To do the decoding, you can create a switch
-block with 256 cases (actually it won't be 256 cases, because some opcodes are illegal). It could look something like this:
opcode = ReadByte(PC++);
switch (opcode) {
...
case 0x4C: // JMP abs
address = ReadByte(PC++);
address |= (uint16_t)ReadByte(PC) << 8;
PC = address;
cycles += 3;
break;
...
}
The compiler will typically create a jump table for the cases, so you'll end up with fairly efficient (albeit slightly bloated) code.
Another alternative is to create an array with one entry per opcode. This could simply be an array of function pointers, with one function per opcode - or the table could contain a pointer to one function for fetching the operands, one for performing the actual operation, plus information about the number of cycles that the instruction requires. This way you can share a lot of code. An example:
const Instruction INSTRUCTIONS[] =
{
...
// 0x4C: JMP abs
{&jmp, &abs_operand, 3},
...
};
I'm also having trouble with figuring how to count cycles. How do I create a clock within a programming language so that everything is in sync?

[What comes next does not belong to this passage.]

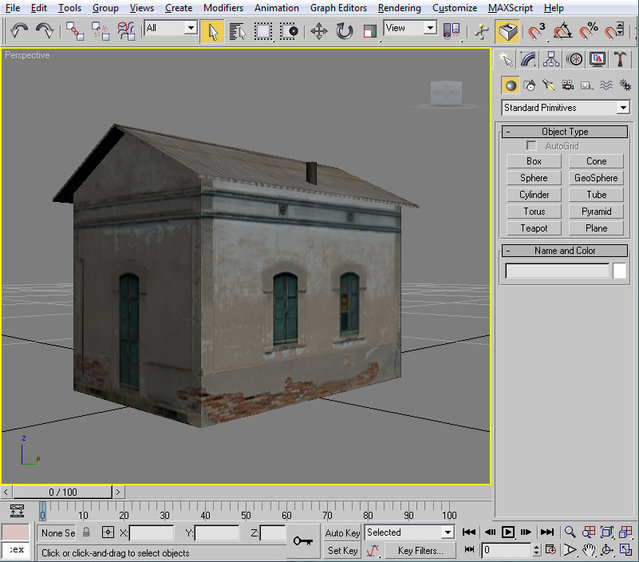Click the Undo arrow in the main toolbar

click(x=19, y=31)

Counting CPU cycles is just a matter of incrementing a counter, like I showed in my code examples above.
To sync video with the CPU, the easiest way would be to run the CPU for the amount of cycles corresponding to the active display period of a single scanline, then draw one scanline, then run the CPU for the amount of cycles correspond to the horizontal blanking period, and start over again.
When you start involving audio, how you sync things can depend a bit on the audio API you're using. For example, some APIs might send you a callback to which you respond by filling a buffer with samples and returning the number of samples generated. In this case you could calculate the number of CPU cycles that have been emulated since the previous callback and determine how many samples to generate based on that.
On an unrelated side note, since the NES is little-endian, do I need to read programCounter + 1 and then read programCounter to get the correct opcode?
Since the opcode is a single byte and instructions on the 6502 aren't packed into a word like on some other CPU architectures, endianness doesn't really matter. It does become relevant for 16-bit operands, but on the other hand PCs and most mobile phones are also based on little-endian CPUs.